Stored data
....................
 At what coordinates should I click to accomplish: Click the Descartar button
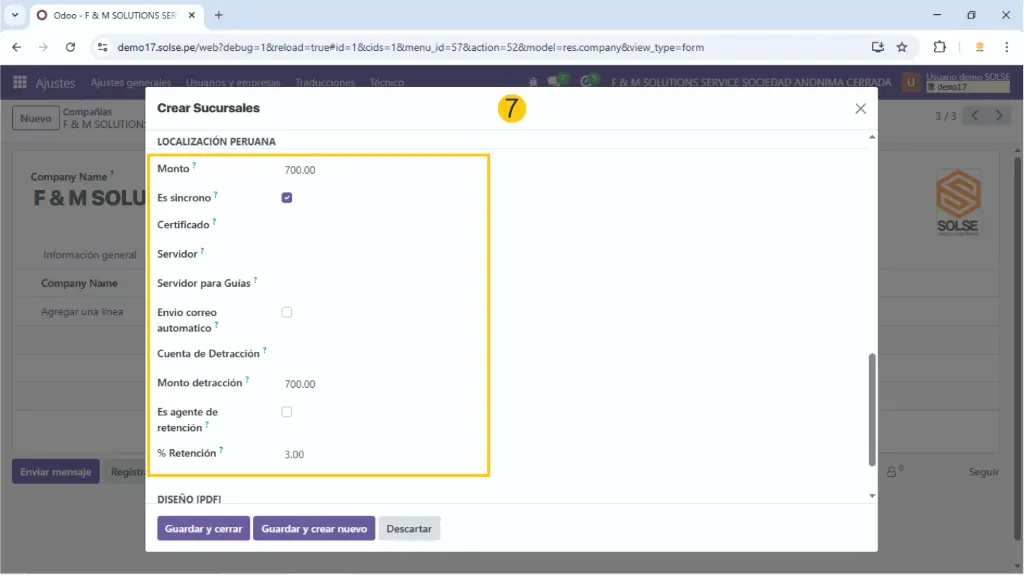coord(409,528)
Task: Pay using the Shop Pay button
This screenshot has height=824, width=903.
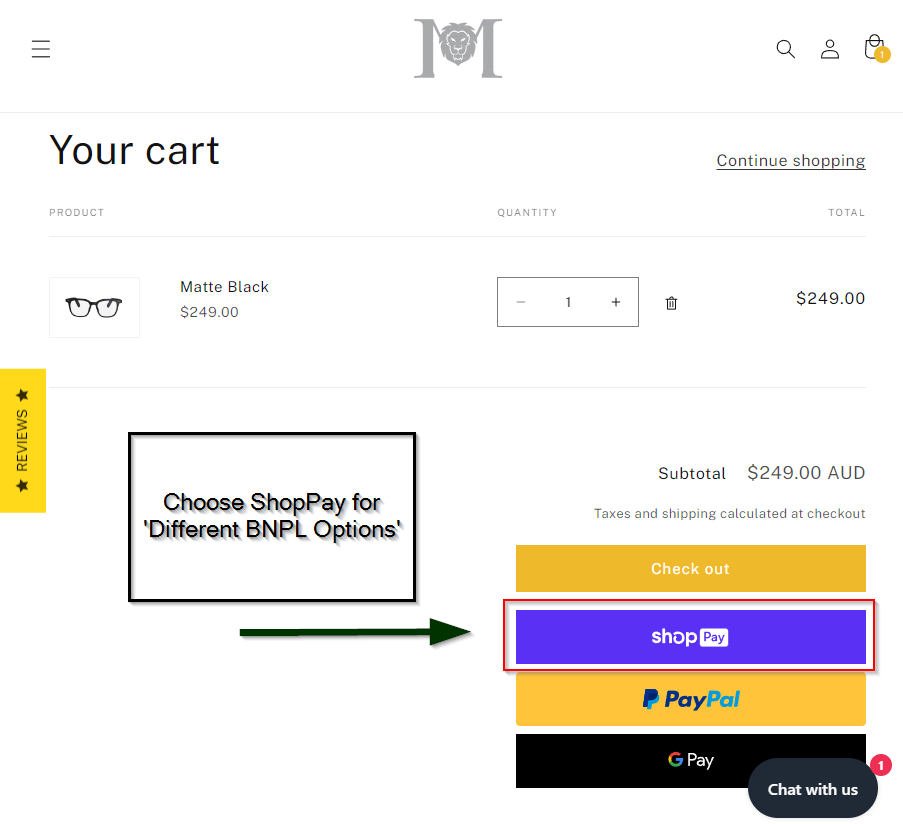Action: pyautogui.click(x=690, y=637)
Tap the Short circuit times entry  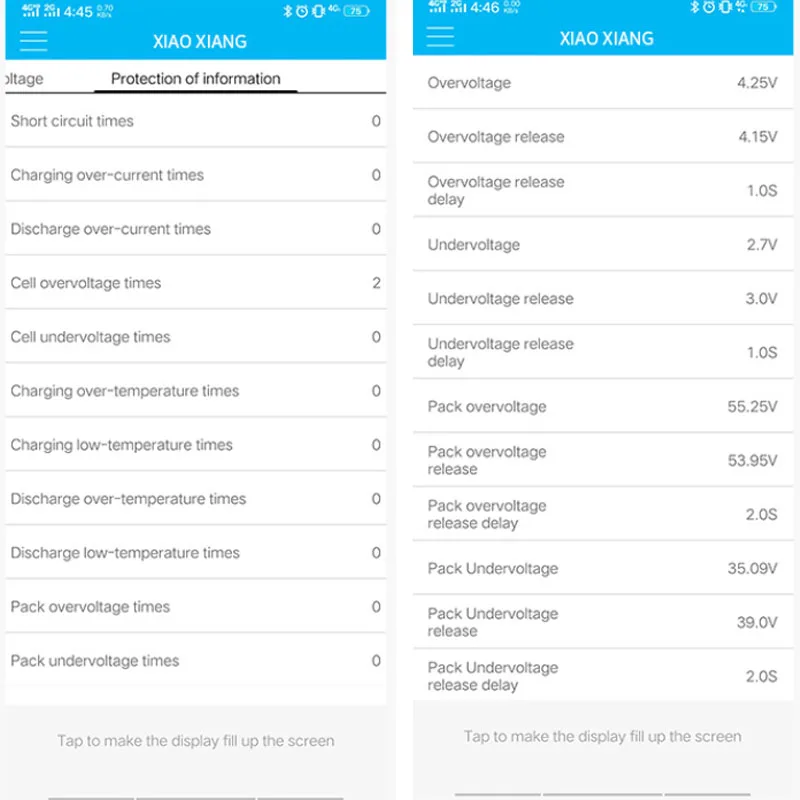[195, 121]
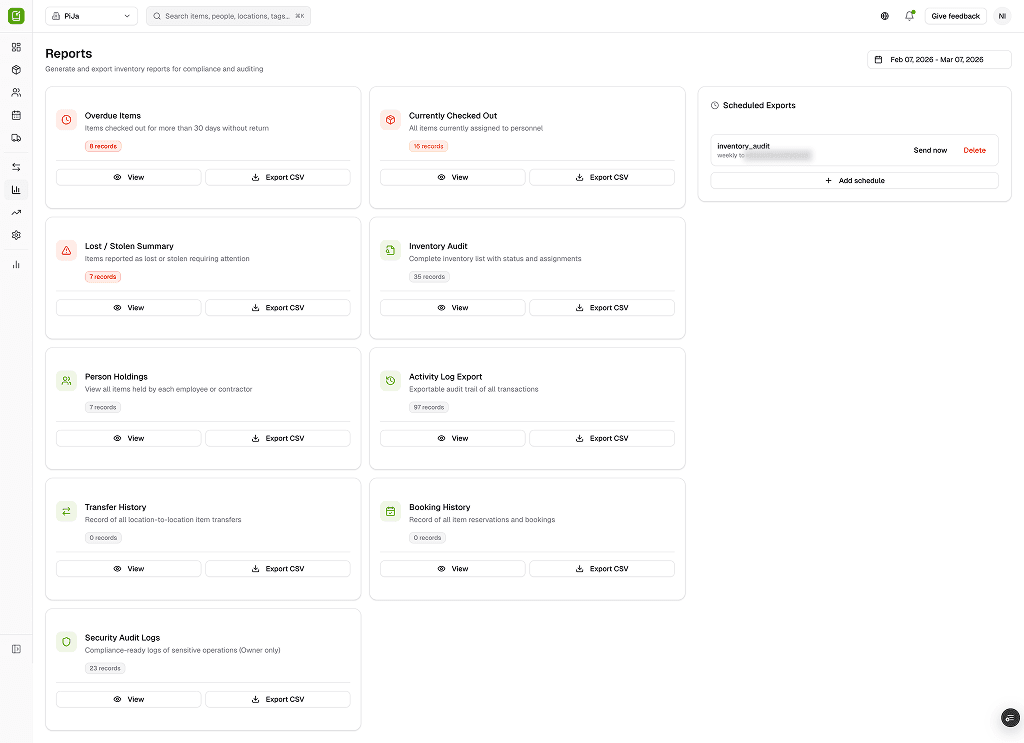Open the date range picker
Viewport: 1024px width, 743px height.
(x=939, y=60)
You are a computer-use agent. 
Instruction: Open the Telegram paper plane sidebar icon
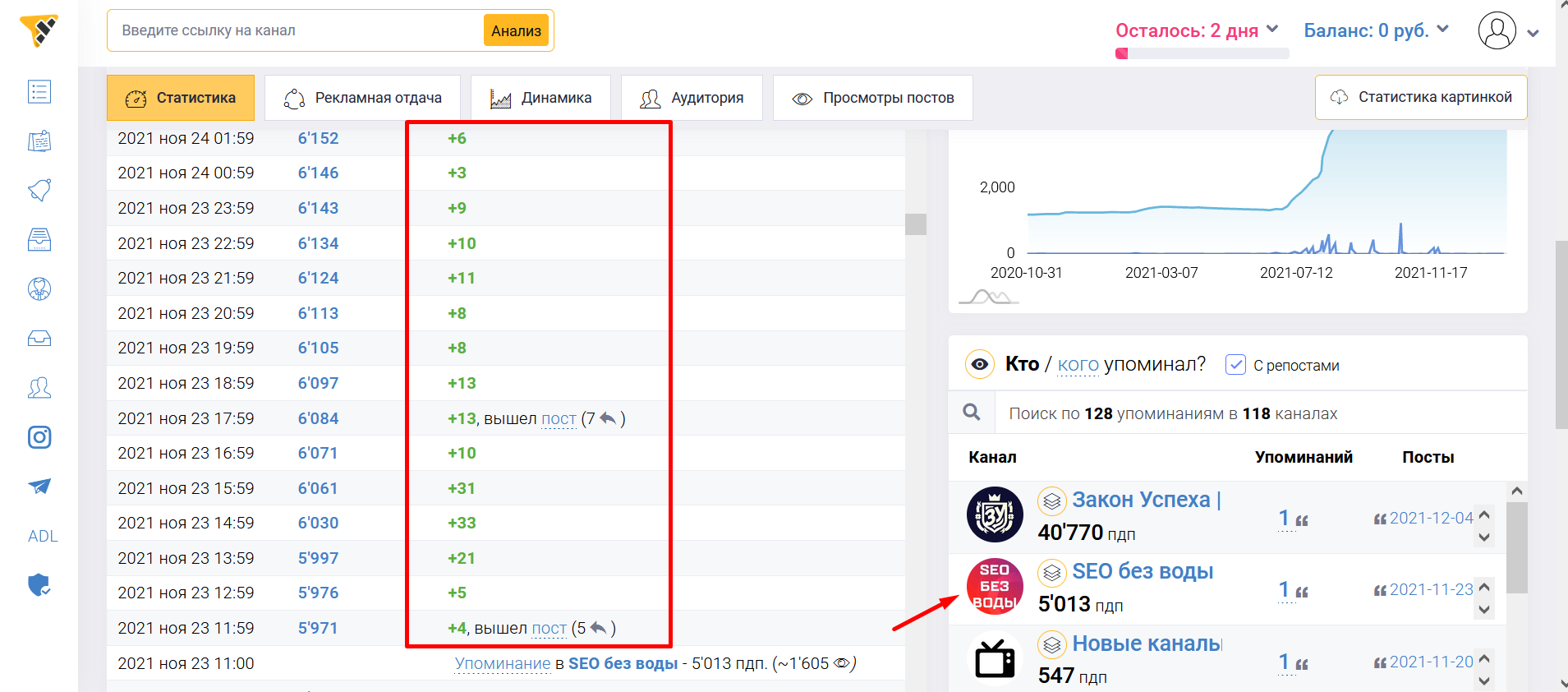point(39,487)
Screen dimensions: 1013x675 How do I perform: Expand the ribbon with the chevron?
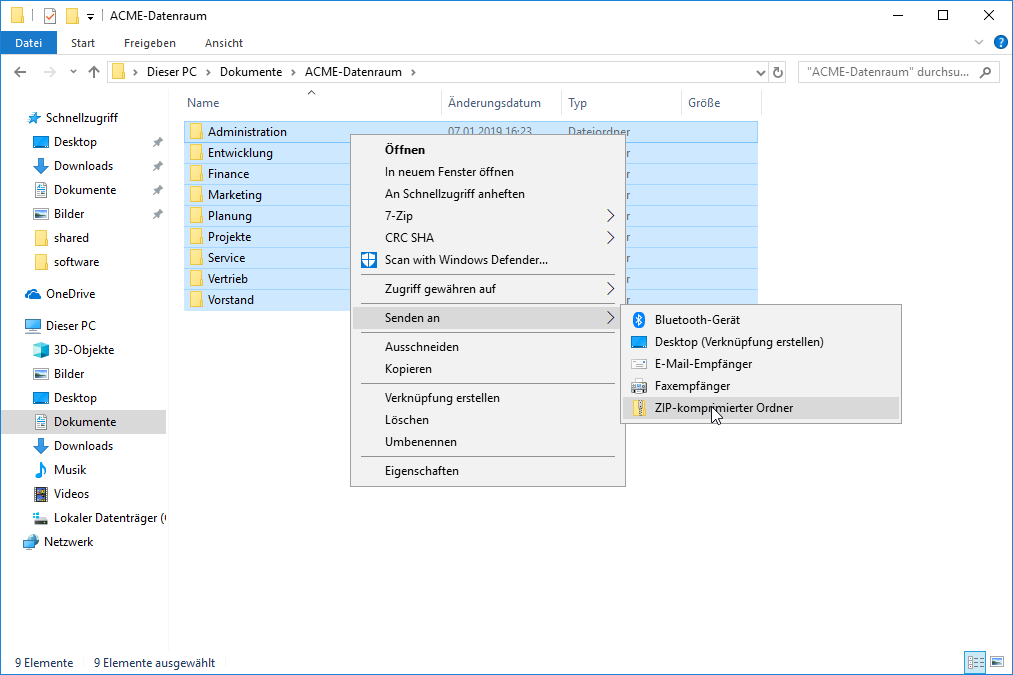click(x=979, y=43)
....................
Copy only this, please: the line with "Instruction: Open the" and every line after it through the end of the data, with no pictures.

Instruction: Open the Telegram paper plane sidebar icon
point(39,487)
Screen dimensions: 1013x675 How do I perform: Expand the ribbon with the chevron?
click(x=979, y=43)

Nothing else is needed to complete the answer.